Flexible workspace operators in Hong Kong, Shanghai and other Chinese cities should brace for an influx of new coworking spaces that are set to open this year.
New York workspace company WeWork is reacting to demand from startup communities in parts of China by opening new locations across the country in 2016. The company has already secured two floors of a six-storey building in the Jing’an District of Shanghai, set to open in June, with more locations planned for Hong Kong and other cities over the next 12 months.
“We see great opportunities in China with its active capital investment market and the government’s push of entrepreneurship,” said Fred Lu, general manager for mainland China, according to the South China Morning Post. “The booming start-up scene gives us a lot of opportunities, but our business is not tied to it.”
The expansion comes after WeWork gained financial backing from China’s Legend Holdings, which pushed its overall valuation up to a lofty $16 billion.
However, WeWork should expect healthy competition over the coming months.
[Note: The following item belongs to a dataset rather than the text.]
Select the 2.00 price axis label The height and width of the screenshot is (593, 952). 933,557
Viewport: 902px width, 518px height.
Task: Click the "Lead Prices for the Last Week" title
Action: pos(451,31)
According to local reports, hundreds of Chinese companies have been assigned ‘incubator’ status over the past year, with many planning to launch incubator and shared workspace hubs in key cities across the country.
That said, China isn’t the only country attracting coworking attention in the Asia-Pacific region.
WeWork also plans to open new locations in Seoul in South Korea, India, and Sydney in Australia, while Spaces, the coworking brand owned by Regus, is also planning to open new locations in Australia at Sydney and Melbourne.
Regus itself has just announced the impending launch of a new drop-in business centre at Mumbai’s T2 Airport Terminal – the first Regus Express centre in India at a place of transit.
While the serviced office industry continues to strengthen in key parts of Asia-Pacific, it seems demand is also ripe for coworking and other forms of flexible workspace in this innovative region. Despite ongoing economic concerns and caution over oil prices, it seems major workspace brands intend to continue their expansion unabated, which could be an indication of untapped opportunities for independent operators looking to enter new markets.